Rows of pointing data
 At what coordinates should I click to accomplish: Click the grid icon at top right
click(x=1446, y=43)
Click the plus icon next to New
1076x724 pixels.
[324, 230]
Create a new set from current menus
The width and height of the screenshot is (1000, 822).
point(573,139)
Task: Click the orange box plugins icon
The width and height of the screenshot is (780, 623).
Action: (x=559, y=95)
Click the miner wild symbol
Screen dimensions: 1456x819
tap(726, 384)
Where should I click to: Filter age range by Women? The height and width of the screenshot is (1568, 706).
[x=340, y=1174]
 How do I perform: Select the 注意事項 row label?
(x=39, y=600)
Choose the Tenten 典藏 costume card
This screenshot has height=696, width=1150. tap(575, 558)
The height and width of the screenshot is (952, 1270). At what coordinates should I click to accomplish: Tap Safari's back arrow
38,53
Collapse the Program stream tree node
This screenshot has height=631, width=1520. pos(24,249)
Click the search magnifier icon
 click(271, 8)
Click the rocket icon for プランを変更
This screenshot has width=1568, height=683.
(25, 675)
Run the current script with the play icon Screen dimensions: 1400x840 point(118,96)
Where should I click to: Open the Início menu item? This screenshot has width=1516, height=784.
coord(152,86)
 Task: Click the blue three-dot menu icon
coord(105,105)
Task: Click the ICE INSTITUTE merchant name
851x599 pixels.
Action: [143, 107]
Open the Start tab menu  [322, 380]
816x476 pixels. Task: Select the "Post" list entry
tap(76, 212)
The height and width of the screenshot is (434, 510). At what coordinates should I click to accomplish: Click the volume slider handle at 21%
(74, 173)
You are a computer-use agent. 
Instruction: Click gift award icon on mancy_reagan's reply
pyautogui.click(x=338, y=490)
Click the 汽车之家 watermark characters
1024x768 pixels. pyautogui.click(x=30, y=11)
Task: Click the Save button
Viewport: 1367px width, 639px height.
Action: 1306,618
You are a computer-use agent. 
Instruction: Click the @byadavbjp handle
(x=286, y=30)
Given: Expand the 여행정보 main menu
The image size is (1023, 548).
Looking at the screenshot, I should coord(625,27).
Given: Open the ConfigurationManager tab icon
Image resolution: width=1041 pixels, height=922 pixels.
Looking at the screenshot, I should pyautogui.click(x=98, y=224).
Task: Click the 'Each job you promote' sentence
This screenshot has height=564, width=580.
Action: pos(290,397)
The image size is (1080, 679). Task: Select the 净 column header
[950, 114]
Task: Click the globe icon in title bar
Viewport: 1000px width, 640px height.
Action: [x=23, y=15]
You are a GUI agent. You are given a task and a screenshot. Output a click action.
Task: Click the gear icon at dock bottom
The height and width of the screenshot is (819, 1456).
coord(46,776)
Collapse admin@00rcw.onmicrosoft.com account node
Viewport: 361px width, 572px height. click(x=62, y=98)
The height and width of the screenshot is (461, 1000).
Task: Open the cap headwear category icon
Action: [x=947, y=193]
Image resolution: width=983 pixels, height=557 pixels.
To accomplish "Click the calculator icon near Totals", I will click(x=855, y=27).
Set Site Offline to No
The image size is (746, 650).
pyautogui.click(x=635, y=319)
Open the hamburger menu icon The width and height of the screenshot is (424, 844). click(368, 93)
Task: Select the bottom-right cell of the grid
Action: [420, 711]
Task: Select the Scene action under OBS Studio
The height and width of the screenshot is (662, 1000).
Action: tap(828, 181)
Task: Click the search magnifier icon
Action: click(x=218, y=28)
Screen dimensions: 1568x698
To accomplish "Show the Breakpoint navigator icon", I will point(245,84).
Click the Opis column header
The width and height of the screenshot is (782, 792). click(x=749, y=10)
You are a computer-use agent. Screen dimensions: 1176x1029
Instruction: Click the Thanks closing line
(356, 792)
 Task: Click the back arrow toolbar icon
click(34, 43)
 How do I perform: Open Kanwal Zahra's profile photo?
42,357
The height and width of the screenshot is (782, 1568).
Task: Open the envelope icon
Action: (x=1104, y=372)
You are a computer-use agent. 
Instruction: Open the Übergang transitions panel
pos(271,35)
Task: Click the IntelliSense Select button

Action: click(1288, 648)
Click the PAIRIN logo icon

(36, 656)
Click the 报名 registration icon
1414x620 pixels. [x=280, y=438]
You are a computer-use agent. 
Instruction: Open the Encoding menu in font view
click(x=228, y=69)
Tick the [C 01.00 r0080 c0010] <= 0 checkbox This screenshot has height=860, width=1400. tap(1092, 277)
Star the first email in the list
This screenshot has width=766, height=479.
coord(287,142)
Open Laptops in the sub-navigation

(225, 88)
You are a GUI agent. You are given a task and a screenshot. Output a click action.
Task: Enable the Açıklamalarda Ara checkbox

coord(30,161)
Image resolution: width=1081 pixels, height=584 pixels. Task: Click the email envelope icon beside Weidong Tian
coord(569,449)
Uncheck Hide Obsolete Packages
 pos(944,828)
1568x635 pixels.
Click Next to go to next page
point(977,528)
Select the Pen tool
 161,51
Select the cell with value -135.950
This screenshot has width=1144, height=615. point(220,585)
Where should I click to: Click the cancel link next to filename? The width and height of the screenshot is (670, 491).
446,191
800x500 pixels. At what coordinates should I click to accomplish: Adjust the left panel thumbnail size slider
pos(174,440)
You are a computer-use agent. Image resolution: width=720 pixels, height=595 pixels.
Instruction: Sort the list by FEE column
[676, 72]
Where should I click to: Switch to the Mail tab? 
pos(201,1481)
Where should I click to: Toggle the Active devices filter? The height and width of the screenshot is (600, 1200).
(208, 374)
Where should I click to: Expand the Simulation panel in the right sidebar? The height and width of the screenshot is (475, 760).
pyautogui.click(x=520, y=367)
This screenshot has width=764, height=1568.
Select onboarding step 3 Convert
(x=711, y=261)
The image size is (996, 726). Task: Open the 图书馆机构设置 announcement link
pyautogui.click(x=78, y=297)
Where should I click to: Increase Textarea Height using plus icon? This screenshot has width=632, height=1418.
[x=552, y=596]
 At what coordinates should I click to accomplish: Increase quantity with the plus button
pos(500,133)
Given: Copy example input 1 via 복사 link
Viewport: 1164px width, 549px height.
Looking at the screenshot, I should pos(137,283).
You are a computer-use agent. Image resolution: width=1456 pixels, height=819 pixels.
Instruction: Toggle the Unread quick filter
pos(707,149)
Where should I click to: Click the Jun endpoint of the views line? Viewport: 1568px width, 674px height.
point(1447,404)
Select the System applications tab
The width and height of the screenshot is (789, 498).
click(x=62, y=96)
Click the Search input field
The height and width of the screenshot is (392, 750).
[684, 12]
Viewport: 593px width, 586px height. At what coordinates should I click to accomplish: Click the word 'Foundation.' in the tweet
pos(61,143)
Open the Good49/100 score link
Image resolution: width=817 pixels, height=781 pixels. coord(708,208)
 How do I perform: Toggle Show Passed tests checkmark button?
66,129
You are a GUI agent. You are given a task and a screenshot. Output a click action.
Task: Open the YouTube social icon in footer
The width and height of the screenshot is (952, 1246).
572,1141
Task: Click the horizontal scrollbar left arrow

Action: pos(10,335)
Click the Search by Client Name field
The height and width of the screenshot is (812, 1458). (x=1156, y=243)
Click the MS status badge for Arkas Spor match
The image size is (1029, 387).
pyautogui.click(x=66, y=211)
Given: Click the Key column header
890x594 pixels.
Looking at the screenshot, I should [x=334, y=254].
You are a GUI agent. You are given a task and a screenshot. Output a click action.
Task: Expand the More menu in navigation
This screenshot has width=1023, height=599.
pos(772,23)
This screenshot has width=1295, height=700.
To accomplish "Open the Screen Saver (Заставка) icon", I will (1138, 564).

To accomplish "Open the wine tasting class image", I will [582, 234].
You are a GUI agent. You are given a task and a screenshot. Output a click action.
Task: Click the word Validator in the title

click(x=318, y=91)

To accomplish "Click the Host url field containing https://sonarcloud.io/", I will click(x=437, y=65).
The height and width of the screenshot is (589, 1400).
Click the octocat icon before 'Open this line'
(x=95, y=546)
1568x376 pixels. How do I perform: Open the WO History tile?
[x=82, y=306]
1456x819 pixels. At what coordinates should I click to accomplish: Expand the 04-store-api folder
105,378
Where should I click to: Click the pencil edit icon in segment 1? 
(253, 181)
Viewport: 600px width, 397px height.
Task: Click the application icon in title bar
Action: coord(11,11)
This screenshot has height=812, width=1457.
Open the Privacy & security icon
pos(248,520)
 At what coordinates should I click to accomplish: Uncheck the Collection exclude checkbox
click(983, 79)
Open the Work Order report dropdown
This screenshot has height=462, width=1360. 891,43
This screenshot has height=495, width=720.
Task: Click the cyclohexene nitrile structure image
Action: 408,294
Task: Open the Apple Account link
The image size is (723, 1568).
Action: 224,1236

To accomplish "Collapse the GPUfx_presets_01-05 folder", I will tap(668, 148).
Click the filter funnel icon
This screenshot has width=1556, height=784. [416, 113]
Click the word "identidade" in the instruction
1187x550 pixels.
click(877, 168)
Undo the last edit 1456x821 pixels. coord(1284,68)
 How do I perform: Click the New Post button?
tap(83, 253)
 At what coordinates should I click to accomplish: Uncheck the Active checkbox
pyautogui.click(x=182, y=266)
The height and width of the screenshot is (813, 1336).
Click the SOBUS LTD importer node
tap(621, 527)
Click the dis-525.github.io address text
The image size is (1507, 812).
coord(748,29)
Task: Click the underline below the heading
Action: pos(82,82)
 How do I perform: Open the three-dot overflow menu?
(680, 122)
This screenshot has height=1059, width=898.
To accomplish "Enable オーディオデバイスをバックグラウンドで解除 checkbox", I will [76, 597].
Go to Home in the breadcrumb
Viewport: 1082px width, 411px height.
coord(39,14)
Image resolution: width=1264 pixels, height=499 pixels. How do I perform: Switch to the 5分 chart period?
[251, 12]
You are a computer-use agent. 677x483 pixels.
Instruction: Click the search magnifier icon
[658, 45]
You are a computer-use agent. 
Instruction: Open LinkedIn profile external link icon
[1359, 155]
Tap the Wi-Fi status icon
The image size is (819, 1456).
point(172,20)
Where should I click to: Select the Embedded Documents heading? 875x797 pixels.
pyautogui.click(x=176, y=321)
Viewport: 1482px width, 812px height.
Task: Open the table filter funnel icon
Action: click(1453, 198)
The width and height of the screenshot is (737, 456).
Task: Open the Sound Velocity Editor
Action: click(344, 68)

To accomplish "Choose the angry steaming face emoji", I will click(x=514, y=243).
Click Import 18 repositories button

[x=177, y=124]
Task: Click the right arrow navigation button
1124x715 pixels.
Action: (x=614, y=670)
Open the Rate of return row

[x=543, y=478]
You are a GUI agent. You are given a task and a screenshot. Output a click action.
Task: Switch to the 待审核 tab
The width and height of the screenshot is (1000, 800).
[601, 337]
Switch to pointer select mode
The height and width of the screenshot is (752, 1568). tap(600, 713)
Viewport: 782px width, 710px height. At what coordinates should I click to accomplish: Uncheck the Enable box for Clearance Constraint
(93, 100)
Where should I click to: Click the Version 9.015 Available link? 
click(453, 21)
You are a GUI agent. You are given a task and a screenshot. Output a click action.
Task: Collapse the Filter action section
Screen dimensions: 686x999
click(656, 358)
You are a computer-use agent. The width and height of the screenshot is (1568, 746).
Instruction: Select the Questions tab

**What is being asked**
Return each line in the records above that contains the word "with".

**Expected answer**
Run the current script with the play icon Screen dimensions: 1400x840 point(118,96)
Select the cell with value -135.950
 At what coordinates should I click to accomplish: Increase quantity with the plus button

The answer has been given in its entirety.